Exercise
When you reach the line containing "Click the closing </template> tag" in the entries below, begin reproducing lines exactly, and stop once the line containing "Open Ogranicz do" is done.

Source data

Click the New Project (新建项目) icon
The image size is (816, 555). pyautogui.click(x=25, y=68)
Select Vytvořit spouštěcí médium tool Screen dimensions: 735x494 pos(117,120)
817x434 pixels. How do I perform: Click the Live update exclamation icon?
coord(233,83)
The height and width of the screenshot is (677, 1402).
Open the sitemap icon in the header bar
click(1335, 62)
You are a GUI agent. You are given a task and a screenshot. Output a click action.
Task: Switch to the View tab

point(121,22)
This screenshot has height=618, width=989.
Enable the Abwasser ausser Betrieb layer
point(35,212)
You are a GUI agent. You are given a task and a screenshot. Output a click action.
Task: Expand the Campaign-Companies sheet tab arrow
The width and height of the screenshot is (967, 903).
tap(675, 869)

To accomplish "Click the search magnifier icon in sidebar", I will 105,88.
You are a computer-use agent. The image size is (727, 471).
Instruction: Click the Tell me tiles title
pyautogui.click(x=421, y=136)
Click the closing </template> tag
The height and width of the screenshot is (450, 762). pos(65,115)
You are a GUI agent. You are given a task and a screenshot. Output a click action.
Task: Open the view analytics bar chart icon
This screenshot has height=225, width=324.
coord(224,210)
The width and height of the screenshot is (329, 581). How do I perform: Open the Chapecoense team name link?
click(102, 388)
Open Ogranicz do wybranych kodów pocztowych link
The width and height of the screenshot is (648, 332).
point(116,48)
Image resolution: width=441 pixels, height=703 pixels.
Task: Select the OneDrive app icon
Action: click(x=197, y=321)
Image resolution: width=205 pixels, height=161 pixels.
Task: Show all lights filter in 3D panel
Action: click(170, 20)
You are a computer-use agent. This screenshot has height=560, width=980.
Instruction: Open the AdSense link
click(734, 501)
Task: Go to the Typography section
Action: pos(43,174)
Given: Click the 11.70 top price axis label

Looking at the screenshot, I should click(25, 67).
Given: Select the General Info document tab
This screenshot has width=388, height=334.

Task solution
Click the closing </template> tag
The height and width of the screenshot is (450, 762). pos(65,115)
You are a GUI agent. You are given a task and a screenshot. Output a click action.
Task: Open the view analytics bar chart icon
This screenshot has height=225, width=324.
coord(224,210)
The width and height of the screenshot is (329, 581). How do I perform: Open the Chapecoense team name link?
click(102, 388)
Open Ogranicz do wybranych kodów pocztowych link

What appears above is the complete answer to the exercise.